Sprzęty


Ktoś kiedyś wymyślił, ktoś inny zatwierdził i tak się przyjęło...
Dzień zaczyna się rano; lekcje o ósmej, praca rożnie. W każdym razie za wcześnie.
I tu jest piesek marki nieznanej pogrzebany.

- Pobudka! Wstać! - świergolę od rana wyrywając dzieciaki ze snu.
- A muszę? - Krzyś jak zwykle marudzi. I wcale mnie to nie dziwię. Niedaleko pada gruszka od jabłoni. Ja też marudzę.
- No raczej. Dziś jedziecie do teatru - odpowiedziałam wyciągając małego zaspańca z łóżka.
- Szkoda... - ostatnia próba wywołania współczucia została zwieńczona ułożeniem buźki w podkówkę.
- Co ty? Synu! Do teatru jedziecie będzie fajnie, zobaczysz - zachęcałam świergotliwie, ciągnąc go do łazienki.
- Szkoda, że nie mogę jechać... - podkówka jeszcze się powiększyła.
- A to niby dlaczego?
- Bo mnie wszystkie sprzęty bolą...

Dziesięć minut później "sprzęty" ozdrowiały. Przestała boleć kostka, paluszek, czaszka i karendoskup. A wszystko przez to, że ktoś kiedyś wymyślił, że o ósmej...
Sorry synu, na władzę nie poradzę...

Źródło zdjęcia w sieci

Komentarze

  1. :-)) To się nazywa inwencja twórcza.
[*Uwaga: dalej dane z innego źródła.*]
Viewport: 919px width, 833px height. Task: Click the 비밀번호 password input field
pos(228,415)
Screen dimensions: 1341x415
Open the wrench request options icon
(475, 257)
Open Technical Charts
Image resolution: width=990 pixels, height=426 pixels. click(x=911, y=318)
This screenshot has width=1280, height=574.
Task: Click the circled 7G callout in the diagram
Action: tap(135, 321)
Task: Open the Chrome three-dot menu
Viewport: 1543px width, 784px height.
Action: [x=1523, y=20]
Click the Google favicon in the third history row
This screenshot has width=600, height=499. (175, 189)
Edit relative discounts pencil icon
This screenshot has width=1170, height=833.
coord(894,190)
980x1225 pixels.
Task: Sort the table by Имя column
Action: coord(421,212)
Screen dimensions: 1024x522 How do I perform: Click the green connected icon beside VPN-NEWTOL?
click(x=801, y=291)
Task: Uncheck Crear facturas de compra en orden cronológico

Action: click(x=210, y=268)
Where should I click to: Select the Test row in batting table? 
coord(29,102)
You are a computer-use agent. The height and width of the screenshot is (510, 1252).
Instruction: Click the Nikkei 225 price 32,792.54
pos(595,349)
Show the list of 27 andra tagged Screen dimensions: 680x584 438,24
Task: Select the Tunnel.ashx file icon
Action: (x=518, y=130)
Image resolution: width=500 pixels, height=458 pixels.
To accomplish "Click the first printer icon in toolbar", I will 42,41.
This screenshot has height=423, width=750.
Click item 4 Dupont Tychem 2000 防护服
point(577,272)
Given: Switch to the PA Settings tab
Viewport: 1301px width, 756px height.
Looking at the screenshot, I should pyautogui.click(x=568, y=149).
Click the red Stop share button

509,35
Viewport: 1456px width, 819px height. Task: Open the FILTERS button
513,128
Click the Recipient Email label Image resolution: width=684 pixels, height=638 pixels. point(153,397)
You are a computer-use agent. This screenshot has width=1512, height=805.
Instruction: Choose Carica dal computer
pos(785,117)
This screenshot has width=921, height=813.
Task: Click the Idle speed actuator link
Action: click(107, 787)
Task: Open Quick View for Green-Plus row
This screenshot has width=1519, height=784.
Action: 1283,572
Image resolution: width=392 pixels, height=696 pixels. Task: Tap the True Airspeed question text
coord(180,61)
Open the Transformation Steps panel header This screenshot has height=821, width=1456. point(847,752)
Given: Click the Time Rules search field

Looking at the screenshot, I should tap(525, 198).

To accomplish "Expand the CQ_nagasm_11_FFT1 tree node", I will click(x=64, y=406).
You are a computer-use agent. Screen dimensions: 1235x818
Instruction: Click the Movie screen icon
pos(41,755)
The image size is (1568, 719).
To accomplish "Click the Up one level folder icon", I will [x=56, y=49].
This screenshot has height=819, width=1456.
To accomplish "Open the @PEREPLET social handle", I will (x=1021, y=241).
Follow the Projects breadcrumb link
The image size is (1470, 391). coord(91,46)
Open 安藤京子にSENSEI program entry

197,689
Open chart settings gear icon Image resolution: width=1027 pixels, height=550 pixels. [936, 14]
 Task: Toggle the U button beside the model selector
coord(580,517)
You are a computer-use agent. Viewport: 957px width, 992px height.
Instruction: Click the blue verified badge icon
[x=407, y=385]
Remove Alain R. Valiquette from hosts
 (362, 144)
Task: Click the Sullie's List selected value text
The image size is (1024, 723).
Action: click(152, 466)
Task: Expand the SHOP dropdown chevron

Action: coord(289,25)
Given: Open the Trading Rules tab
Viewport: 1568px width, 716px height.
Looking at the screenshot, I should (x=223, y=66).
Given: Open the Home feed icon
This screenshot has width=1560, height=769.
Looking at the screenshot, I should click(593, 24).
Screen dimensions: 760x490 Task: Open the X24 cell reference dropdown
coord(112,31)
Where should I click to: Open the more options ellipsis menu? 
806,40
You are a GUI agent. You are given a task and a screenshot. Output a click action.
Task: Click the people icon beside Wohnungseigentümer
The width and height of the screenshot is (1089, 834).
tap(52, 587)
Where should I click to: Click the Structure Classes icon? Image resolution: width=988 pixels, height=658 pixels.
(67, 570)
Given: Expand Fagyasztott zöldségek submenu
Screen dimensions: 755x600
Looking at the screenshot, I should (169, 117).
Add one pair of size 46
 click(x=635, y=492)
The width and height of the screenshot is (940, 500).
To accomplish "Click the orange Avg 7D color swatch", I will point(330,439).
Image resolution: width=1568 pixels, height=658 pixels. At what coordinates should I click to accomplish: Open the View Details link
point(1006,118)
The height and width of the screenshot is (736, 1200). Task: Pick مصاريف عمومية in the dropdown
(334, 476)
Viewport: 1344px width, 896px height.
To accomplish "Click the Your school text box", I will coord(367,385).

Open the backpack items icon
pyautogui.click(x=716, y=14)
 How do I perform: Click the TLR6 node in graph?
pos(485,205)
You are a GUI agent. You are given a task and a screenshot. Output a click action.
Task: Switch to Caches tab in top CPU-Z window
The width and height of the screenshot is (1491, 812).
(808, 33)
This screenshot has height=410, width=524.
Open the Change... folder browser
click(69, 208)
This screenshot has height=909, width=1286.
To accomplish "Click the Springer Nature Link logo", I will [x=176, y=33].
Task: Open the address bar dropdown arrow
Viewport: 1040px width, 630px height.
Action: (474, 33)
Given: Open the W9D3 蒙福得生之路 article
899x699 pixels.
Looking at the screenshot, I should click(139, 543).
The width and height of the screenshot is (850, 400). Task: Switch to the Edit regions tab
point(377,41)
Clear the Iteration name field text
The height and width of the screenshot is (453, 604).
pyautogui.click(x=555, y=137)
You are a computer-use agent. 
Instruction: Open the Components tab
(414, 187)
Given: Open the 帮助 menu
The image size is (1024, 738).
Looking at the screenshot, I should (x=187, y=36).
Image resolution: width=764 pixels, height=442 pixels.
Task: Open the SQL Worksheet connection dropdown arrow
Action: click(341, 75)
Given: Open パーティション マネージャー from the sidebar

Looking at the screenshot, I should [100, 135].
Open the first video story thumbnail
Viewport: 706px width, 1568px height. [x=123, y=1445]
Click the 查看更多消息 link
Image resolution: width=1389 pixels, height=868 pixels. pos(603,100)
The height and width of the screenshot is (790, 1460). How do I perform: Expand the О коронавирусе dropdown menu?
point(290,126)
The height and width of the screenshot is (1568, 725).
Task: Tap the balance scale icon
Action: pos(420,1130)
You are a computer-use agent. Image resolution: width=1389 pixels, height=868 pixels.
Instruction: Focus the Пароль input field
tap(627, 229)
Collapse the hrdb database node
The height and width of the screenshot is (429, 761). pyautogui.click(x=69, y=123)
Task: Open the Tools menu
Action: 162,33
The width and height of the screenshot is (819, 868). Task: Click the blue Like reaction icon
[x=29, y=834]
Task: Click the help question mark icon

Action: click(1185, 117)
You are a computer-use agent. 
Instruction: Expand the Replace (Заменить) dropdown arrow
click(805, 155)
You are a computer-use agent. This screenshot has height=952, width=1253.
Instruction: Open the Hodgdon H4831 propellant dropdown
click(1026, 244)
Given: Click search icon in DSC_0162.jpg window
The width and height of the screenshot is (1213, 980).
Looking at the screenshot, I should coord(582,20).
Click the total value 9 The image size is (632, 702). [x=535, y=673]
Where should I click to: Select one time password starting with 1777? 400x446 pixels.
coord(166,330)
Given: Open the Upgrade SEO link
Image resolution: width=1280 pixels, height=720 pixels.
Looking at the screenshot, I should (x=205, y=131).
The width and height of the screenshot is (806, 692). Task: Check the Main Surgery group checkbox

Ciekawe, po kim Krzyś ja odziedziczył. ;-)

    OdpowiedzUsuń
  2. Jolu...
    ...też się nad tym zasanawiam. Gdybym ni miała pwności to twierdziłabym z cała stanowczością, że po listonoszu:D

    OdpowiedzUsuń
  3. To musiał wymyślić ktoś, kto lubił mieć dużo czasu na przyjemności, ale wyznawał zasadę "najpierw praca, przyjemności potem". Co nie zmienia faktu, że tęsknię do czasów gdy sama zrywałam się z łóżeczka jak skowroneczek o 5 rano. Teraz godzina 8 to dla mnie środek nocy...masakra...

    OdpowiedzUsuń
  4. Oj znam ten ból, znam. Każdy chyba zna. Ile razy spóźniłam się na autobus, bo za długo spałam, a ile razy na niego biegłam. Wszystko po to aby przedłużyć choćby o 5 minut sen... błogi sen...

    OdpowiedzUsuń
  5. ja się nie przyłączę do tych marudzeń, bo lubię wcześnie wstawać, ale spać chodzę o 21.oo :-))
    coś za coś - nie ma rady.

    OdpowiedzUsuń
  6. Athena...
    Nie wiem kto, ale może wymyślmy inaczej co?:D

    Alex...
    No tak... mam to samo. Tylko nie mów moim dzieciom :D

    Anna...
    Prawda? Byłam rano w szoku :D

    Emma...
    A ja właśnie lubię sobie w nocy posiedzieć. ...:)

    OdpowiedzUsuń
  7. Kto to wymyślił?! Chyba lepiej dla niego, że nie wiemy;)

    OdpowiedzUsuń
  8. mnie kacor gigant wczoraj nękał ale musiałam iść w dzień, straszne to po tym długim weekendzie i dziwić się dziecku...

    OdpowiedzUsuń
  9. fajnie piszesz, aż zazdrość bierze i dobrze, że nie wierszem:) co nie Margo?

    OdpowiedzUsuń
  10. ósma to taka akurat:) w mojej wiejskiej szkole jest godzina "zero" lekcja o 7.15...koszmar!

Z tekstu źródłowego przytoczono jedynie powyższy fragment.